Wednesday, April 26, 2017

HATRED and Bible Translation

Mistranslation Alert

שנואה   SNOOAH in Genesis 29:33 does not mean “hated” (KJV). Rachel was not the hateful, hell-bound Pharisee that the Replacement-Theology King James’ Brit-wits want to promote.

When Leah births and names her second son  שמעון SHiM’[O]WN (Simeon / Heard), she says that the Lord has heard her suffering as שנואה  SNOOAH.  Dictionaries do translate this word as “hated,” but a Bible translation with a modicum of respect would not paint the matriarch Rachel as a monster. There are “bible critics” with Jewish genes who are this demeaning and self-hating, but more gentility toward Hebrew Bible characters is expected from gentiles.

Rachel and Jacob were in love, and engaged for seven years. It took superhuman restraint not to expose her sister Leah at Laban’s bait-and-switch marriage. Rachel must have loved Leah very much, and empathized with her Tamar-like desperation to marry into Jacob’s people, escaping the misogyny and idolatry of Mesopotamian culture, or worse: marriage to Esau.
Leah should not have been shocked that Jacob would still love Rachel the most seven years later, while, as a woman and a sensitive human being, she can feel hurt as second-fiddle.  

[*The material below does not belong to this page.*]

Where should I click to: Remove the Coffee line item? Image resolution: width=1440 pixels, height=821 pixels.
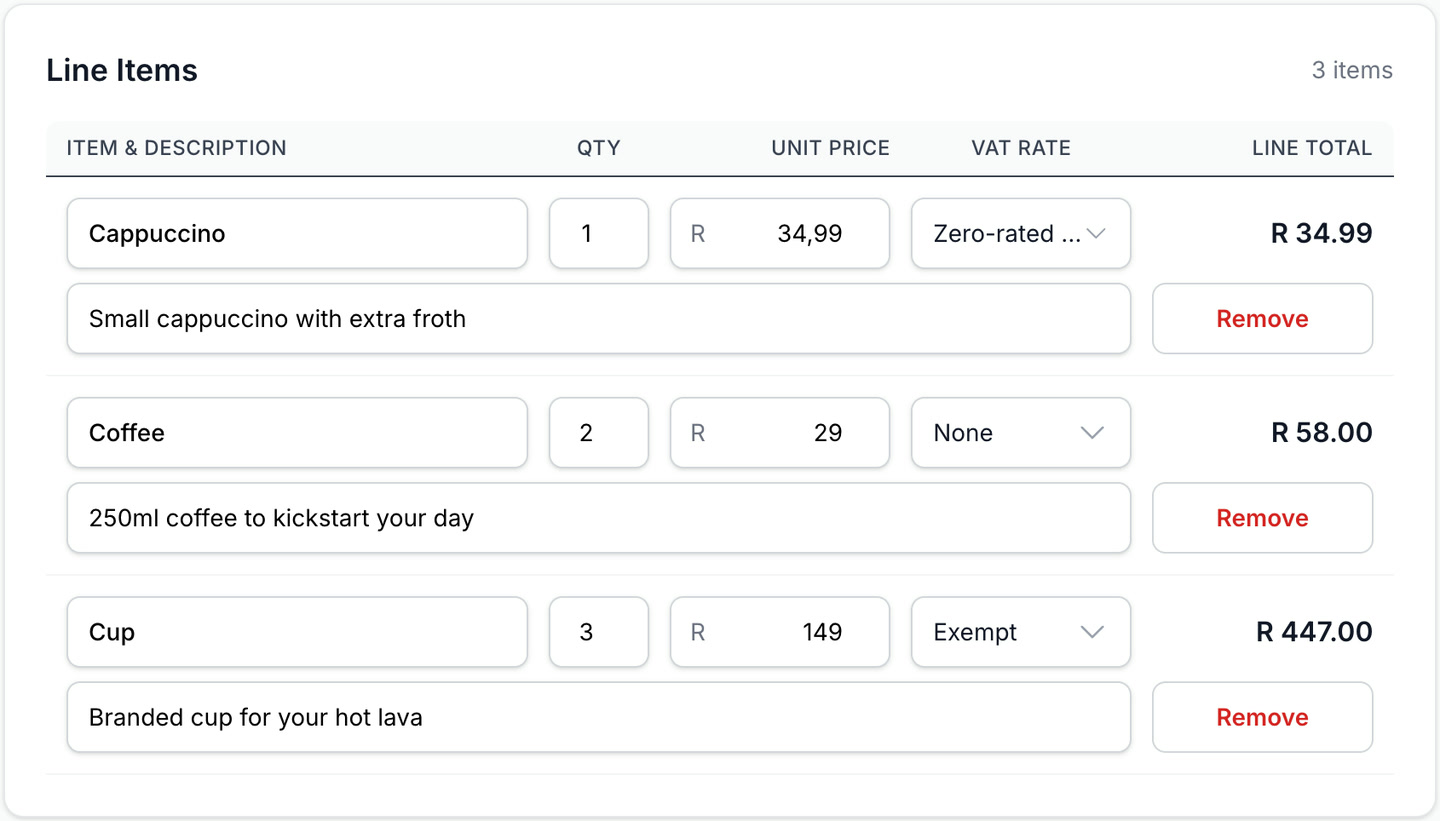1261,517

Without losing the intensity of Leah’s feelings, a translator has no right to simply render שנואה SNOOAH as  "hated."  The ש-נ Shin-Noon root captures Leah’s feeling second-best (שני SHaiNeey) and thus less-loved, relatively estranged. The new JPS Tanakh upgrades
   שנואהSiNOOAH from the KJV’s repulsive “hated” to the kinder, more correct “unloved.”

Leah may have been SHUNNED by Rachel when their relationship as co-wives became impossibly awkward.  SHUN (to avoid) is traced to Old English scunian (to abhor). The shifting of this שונא  S-N “disdain-abhor” verb to “avoidance” may be captured in S-N words like Albanian shmang (avoid, evade, avert, shun) and  Polish odSuNąć (push away, withdraw, dismiss).   The   שׂ-נS-N theme of being different, strange and hated, feeling second-rate or making another feel so emerges from Greek xenos (foreign, strange). See “XENOPHOBIA.” For all their later rivalry and estrangement, the two sisters were not שונאים  SOANEeYM (enemies). It is wrong, even hateful, to suggest that they were.